Ich habe die Gründung der Grünen 1980 erlebt. Eines ihrer Kernthemen war Pazifismus, sie waren gegen Waffen, hatten ein gespaltenes Verhältnis zur Bundeswehr und sie waren gegen jede Art von Krieg. Wer gut 40 Jahre später die heutige Generation der Grünen erlebt, wer einen Anton Hofreiter hört, oder Ralf Fücks, oder dessen Ehefrau Marie-Luise Beck, reibt sich die Augen. Aus den friedensbewegten Ökofreunden sind Zeitgenossen geworden, die an der Spitze derjenigen stehen, die schwere Waffen von Deutschland für die Ukraine fordern. Die SPD, an der Spitze ihr Kanzler Olaf Scholz, zögert dagegen aus Sorge, der Krieg von Putins Russland gegen die Ukraine könne dadurch eskalieren. Gerade schrieb mir ein guter Freund und Kenner der Ökopaxe: „In den Reihen der Grünen findest du die größten Bellizisten.“
Gestern verfolgte ich die Debatte bei Maybrit Illner im ZDF. Es war der Ex-General Erich Vad, einst militärischer Berater der Ex-Kanzlerin Angela Merkel, der sich gegen die Lieferung von schweren Waffen, gemeint Panzer, nach Kiew aussprach. „Die Lieferung von Kampfpanzern, Schützenpanzern ist militärisch unsinnig.

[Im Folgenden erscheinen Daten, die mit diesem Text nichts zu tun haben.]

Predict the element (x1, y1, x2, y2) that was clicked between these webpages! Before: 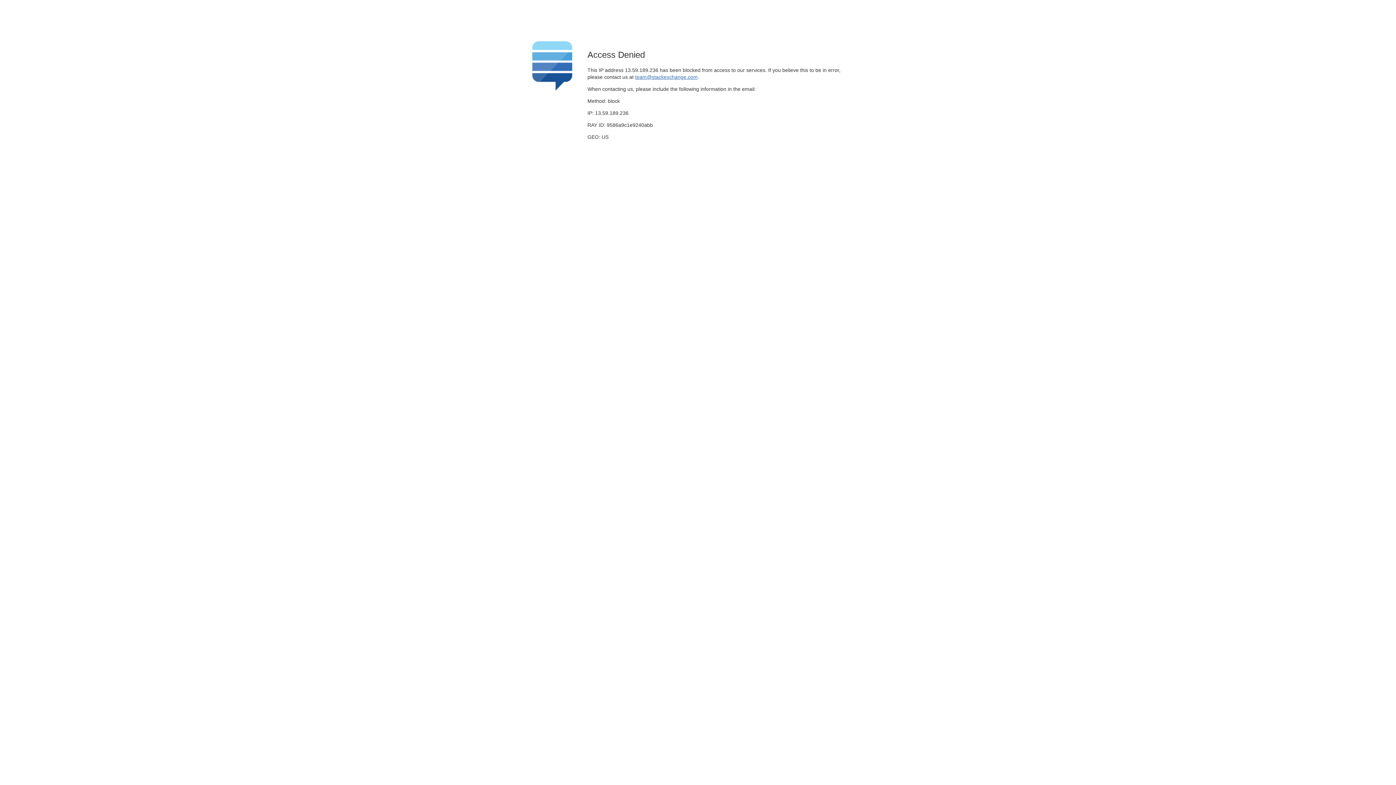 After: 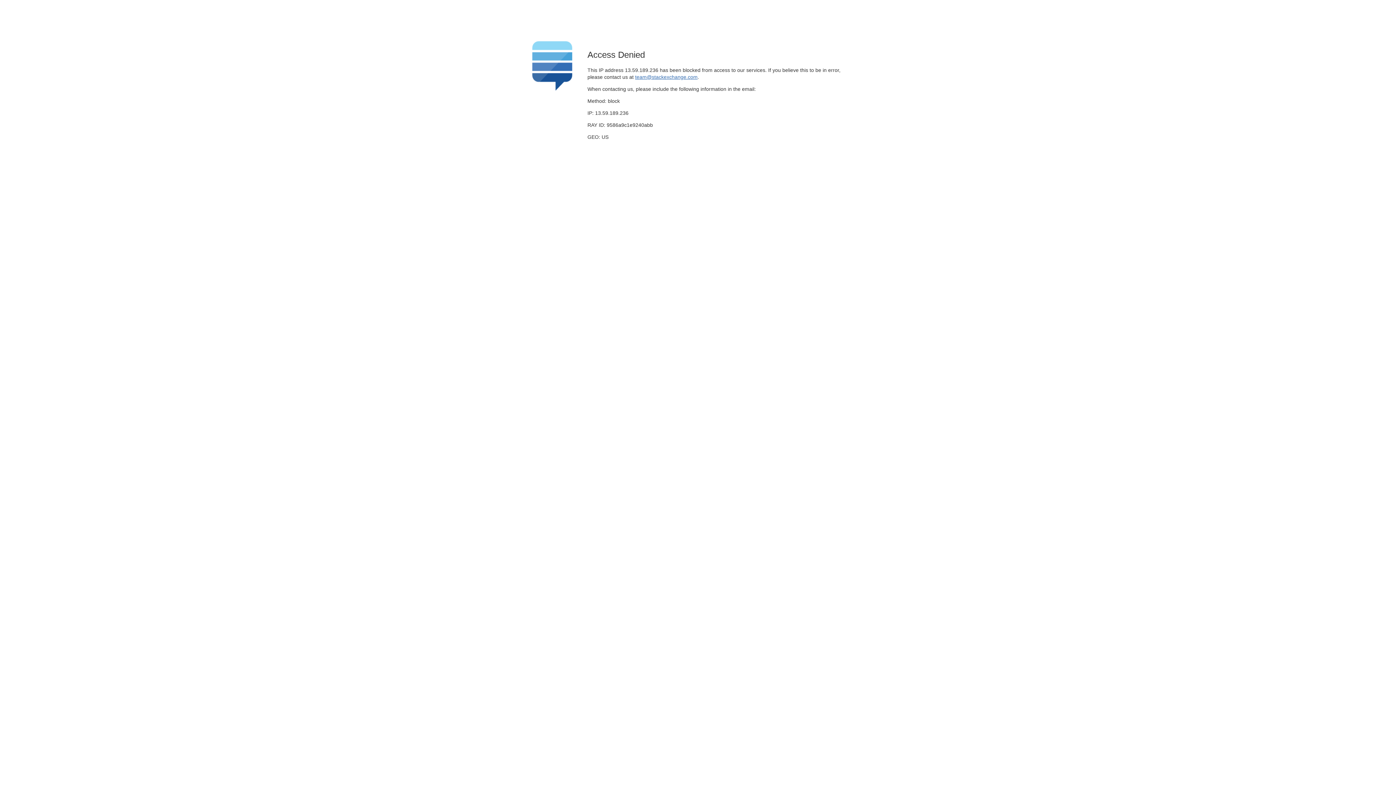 Action: label: team@stackexchange.com bbox: (635, 74, 697, 79)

Weil wir die Ausbildungszeit nicht haben, Techniker mitschicken müssen, Logistikketten aufbauen müssen, die Ersatzteilversorgung sicherstellen und den Transport.“ Letzterer ist ein großes Problem, Panzer auf Zügen in die Ukraine, also ins Kriegsgebiet befördern, auf Strecken, die die Russen kennen und angreifen könnten. Vad gab dem Kanzler mit seiner zögerlichen Haltung Recht, die ich als besonnen empfinde, weil sie seine eigene Unsicherheit beschreibt, seine Sorgen um den Krieg, den er möglichst schnell beenden möchte und alles dafür tun würde, ihn nicht in einen Atom-Krieg ausweiten zu lassen. Vad, der frühere General, weiß um die Gefährlichkeit von Waffen, anders als jene, die früher den Dienst an der Waffe verweigerten und statt dessen Zivildienst leisteten. So ähnlich hat es Vad bei Illner gesagt. Gerade heraus, undiplomatisch. Das ist nicht zu kritisieren, erklärt aber manches. Damit das nicht missverstanden wird: Ich habe weder gedient noch war ich Zivi. War damals so.

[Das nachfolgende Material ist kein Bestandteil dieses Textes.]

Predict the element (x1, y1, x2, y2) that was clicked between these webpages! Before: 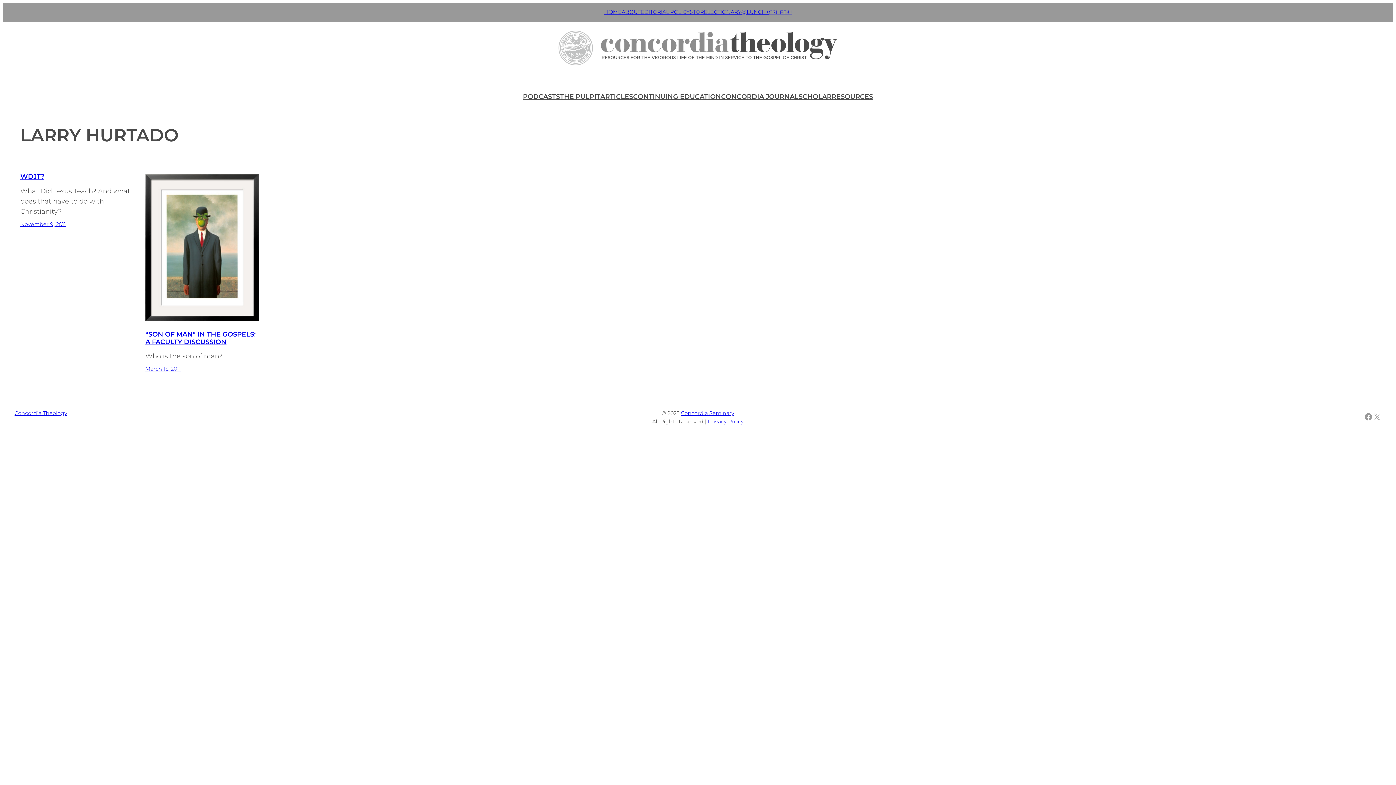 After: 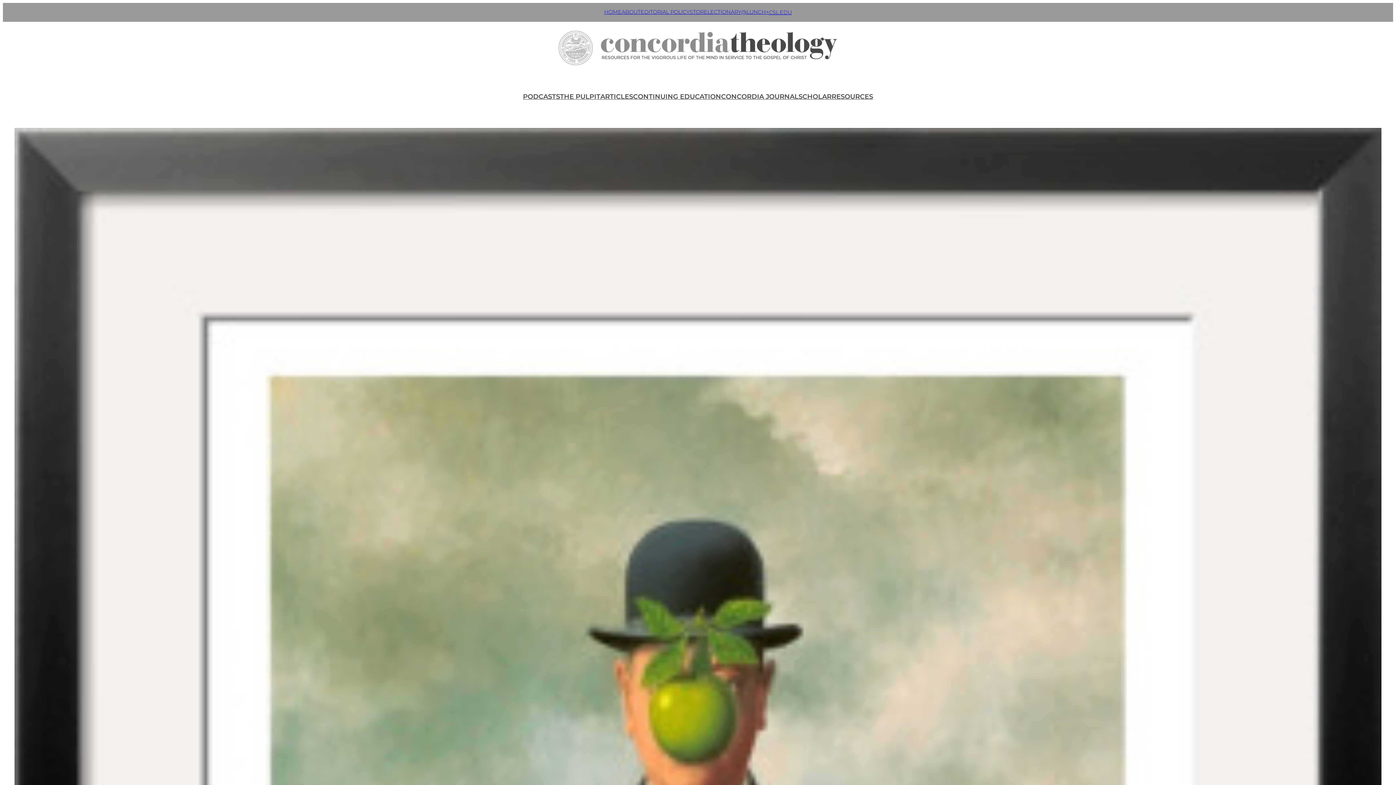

Was soll an der Denke von Scholz falsch sein? Wir wollen die Ukraine mit Waffen unterstützen, damit sie sich gegen die Übermacht der Russen verteidigen können. Doch Deutschland verfügt nur über bestimmte Waffen, unsere Panzer gelten als marode und nicht sofort einsatzfähig. Über einen Ringtausch sollen Panzer aus Slowenien geliefert werden, Berlin würde bezahlen. Sigmar Gabriel, wie Scholz Sozialdemokrat, stützte in der Illner-Sendung die Haltung des Kanzlers Scholz. Er muss ihn verteidigen, weil Scholz wegen seiner zögerlichen Politik in dieser Frage attackiert wird vom Ausland, von Nato-Partnern, von Politikern der Ampel-Koalition. Hofreiter tritt dabei am stärksten in Erscheinung. Gerade er hört sich so an, als könne er es gar nicht abwarten, dass deutsches militärisches Gerät gegen Russen in Stellung gebracht wird. Was ihn antreibt, versteh ich nicht, es sei denn, er hat seine Klamotten getauscht und trägt statt grün nur noch olivgrün. Oder es steckt die Enttäuschung dahinter, bei der Regierungsbildung übergangen worden zu sein.

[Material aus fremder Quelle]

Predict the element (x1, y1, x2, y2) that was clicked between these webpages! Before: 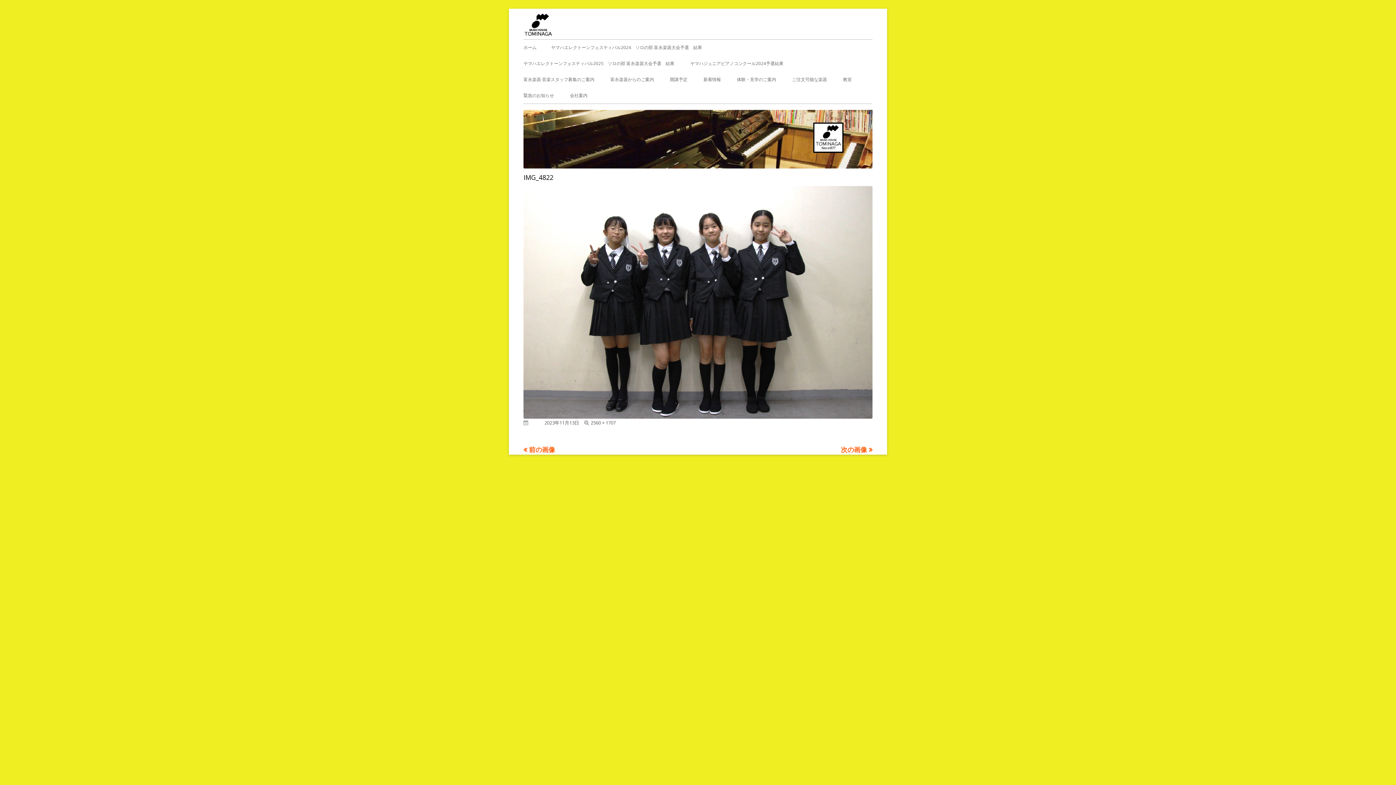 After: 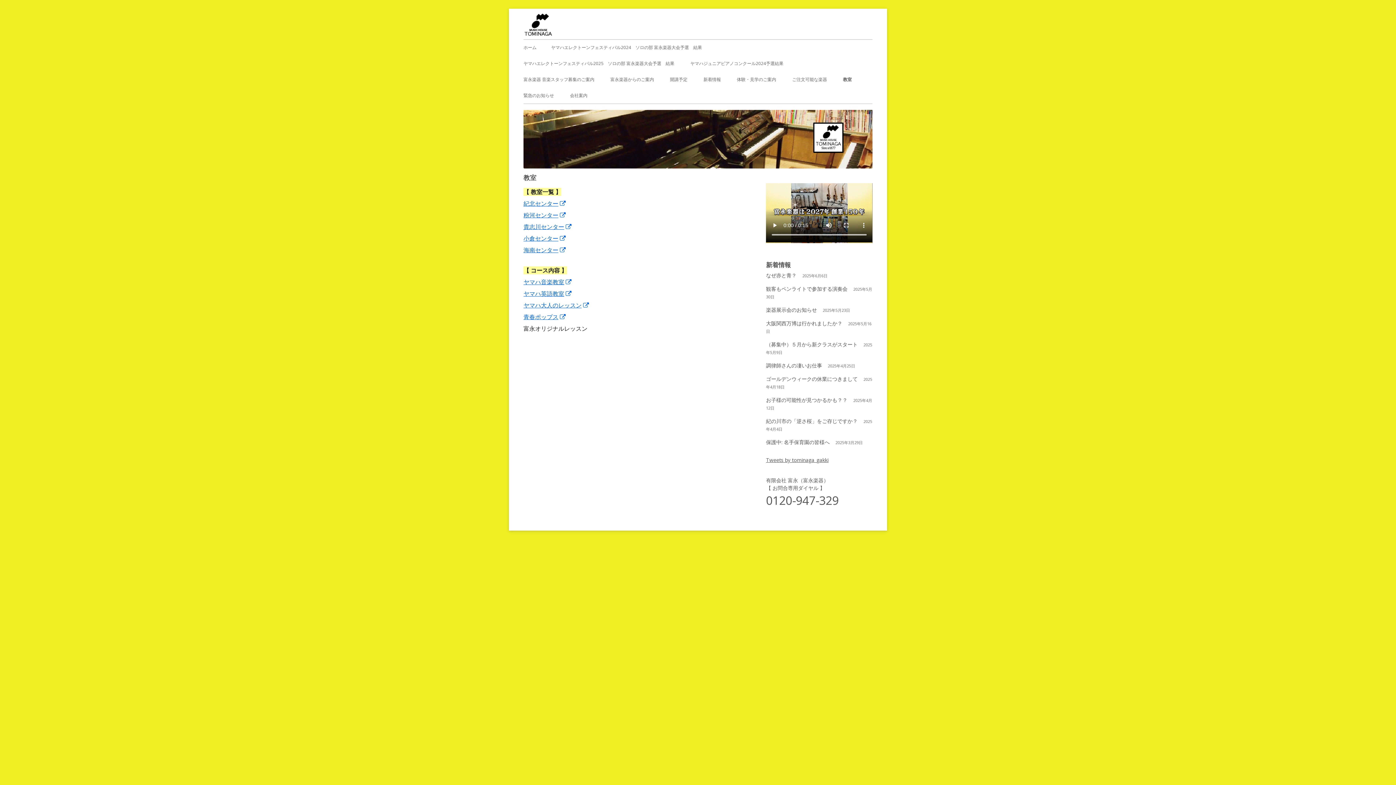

Ein General mahnt zur Zurückhaltung
Der Ex-Brigadegeneral Vad macht deutlich, dass er es für schier unmöglich halte, dass die Ukraine gegen die Weltmacht Russland den Krieg gewinnen könne. In der Runde wird der Satz des Kanzlers zitiert, Russland dürfe diesen Krieg nicht gewinnen. Dies ist auch die Sprache des Militär-Experten. Man müsse alles daran setzen, einen Waffenstillstand zu erreichen, damit wieder geredet und verhandelt werde. Noch einmal: Gegen die stärkste atomare Macht der Welt, eben Russland, sei ein Krieg nicht zu gewinnen. Die deutsch-ukrainische Journalistin Marine Weisband reagiert entsetzt, weist auf die Verbrechen Putins hin, den Völkermord, das Gemetzel russischer Soldaten an Kindern und Frauen, das dürfe man nicht akzeptieren. Vad ist genauso tief getroffen von den Menschenrechtsverletzungen, die er gar nicht in Abrede stellt. Aber Vad erkennt die militärische Überlegenheit Moskaus an und diskutiert auf dieser Basis. Er ist Realist.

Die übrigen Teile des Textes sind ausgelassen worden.